PDF loading with graphical zones coordinates

Section titled “PDF loading with graphical zones coordinates”

The SDK is now able to retrieve the location of graphical zones and segments when loading a PDF’s content.

PDF graphical zones loading is performed whenever text loading is also requested; to reflect this, the methods CImageLoadOptionsPdf::Get/SetLoadTextContent (C++) and property CImageLoadOptionsPdf.LoadTextContent (.NET) are renamed to CImageLoadOptionsPdf::Get/SetLoadPageContent / CImageLoadOptionsPdf.LoadPageContent respectively.

Now you can select at which resolution a PDF input page should be rasterized. This can be useful to fine-tune output size (smaller resolution) or maximize quality (higher resolution).

To do so, use method CImageLoadOptionsPdf::SetLoadingResolution() (C++) or property CImageLoadOptionsPdf.LoadingResolution (.NET).

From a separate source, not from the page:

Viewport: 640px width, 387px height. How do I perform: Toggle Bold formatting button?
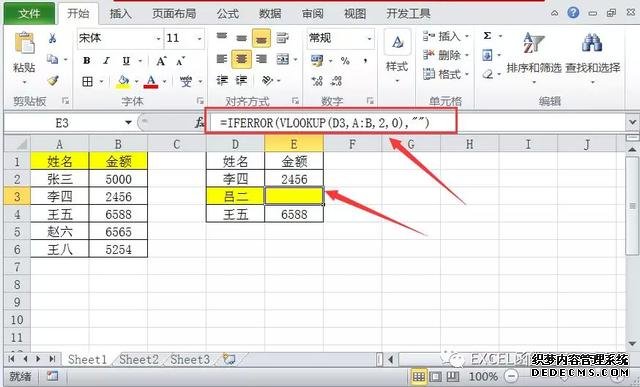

The default value is 300 dpi, as used in the previous version of the SDK; it ensures the best compromise between size and quality.

N/A

N/A

IDDescription
IDRSRD-5921The iDRS should retrieve graphical zones coordinates when loading PDF’s content
IDRSRD-5911The iDRS fails to export OCR results to XML FMT for specific documents
IDRSRD-5902The iDRS should allow an integrator to choose PDF loading resolution
IDRSRD-5899The iDRS does not properly detect font size for Korean language
IDRSRD-5895The iDRS does not serialize CPageParagraphStyle.FontStyle member properly
IDRSRD-5888The iDRS loads Pdf text layer with incorrect font sizes
IDRSRD-5887The iDRS is not rasterizing Pdfs having forms with fillable fields
IDRSRD-5874The iDRS should propose exporting OCR results to ALTO standard XML format
IDRSRD-5868The iDRS charset limitation feature is broken for Korean language
IDRSRD-5861The iDRS fails to create PDF document when recognizing a specific Korean image
IDRSRD-5749The iDRS finds an incorrect orientation for specific Greek and Hebrew images

N/A